### Data
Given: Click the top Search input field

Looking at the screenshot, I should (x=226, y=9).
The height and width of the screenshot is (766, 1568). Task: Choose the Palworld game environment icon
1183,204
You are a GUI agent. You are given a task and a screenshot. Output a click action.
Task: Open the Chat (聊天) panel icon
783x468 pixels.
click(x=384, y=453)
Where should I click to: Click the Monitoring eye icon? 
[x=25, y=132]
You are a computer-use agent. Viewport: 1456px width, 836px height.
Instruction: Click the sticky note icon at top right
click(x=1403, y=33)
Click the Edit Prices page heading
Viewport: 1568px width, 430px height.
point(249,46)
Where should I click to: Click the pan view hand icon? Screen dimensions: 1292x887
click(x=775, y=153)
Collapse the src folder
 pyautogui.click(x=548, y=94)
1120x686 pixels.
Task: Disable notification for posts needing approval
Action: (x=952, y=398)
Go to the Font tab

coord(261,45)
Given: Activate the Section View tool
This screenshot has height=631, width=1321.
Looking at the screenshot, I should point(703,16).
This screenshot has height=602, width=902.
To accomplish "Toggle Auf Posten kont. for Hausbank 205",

### Problem details
Recast every row above as a JSON list of strings, with one string per line and blank lines omitted.

### Reply
[
  "Given: Click the top Search input field",
  "Looking at the screenshot, I should (x=226, y=9).",
  "The height and width of the screenshot is (766, 1568). Task: Choose the Palworld game environment icon",
  "1183,204",
  "You are a GUI agent. You are given a task and a screenshot. Output a click action.",
  "Task: Open the Chat (聊天) panel icon",
  "783x468 pixels.",
  "click(x=384, y=453)",
  "Where should I click to: Click the Monitoring eye icon? ",
  "[x=25, y=132]",
  "You are a computer-use agent. Viewport: 1456px width, 836px height.",
  "Instruction: Click the sticky note icon at top right",
  "click(x=1403, y=33)",
  "Click the Edit Prices page heading",
  "Viewport: 1568px width, 430px height.",
  "point(249,46)",
  "Where should I click to: Click the pan view hand icon? Screen dimensions: 1292x887",
  "click(x=775, y=153)",
  "Collapse the src folder",
  " pyautogui.click(x=548, y=94)",
  "1120x686 pixels.",
  "Task: Disable notification for posts needing approval",
  "Action: (x=952, y=398)",
  "Go to the Font tab",
  "coord(261,45)",
  "Given: Activate the Section View tool",
  "This screenshot has height=631, width=1321.",
  "Looking at the screenshot, I should point(703,16).",
  "This screenshot has height=602, width=902.",
  "To accomplish \"Toggle Auf Posten kont. for Hausbank 205\","
]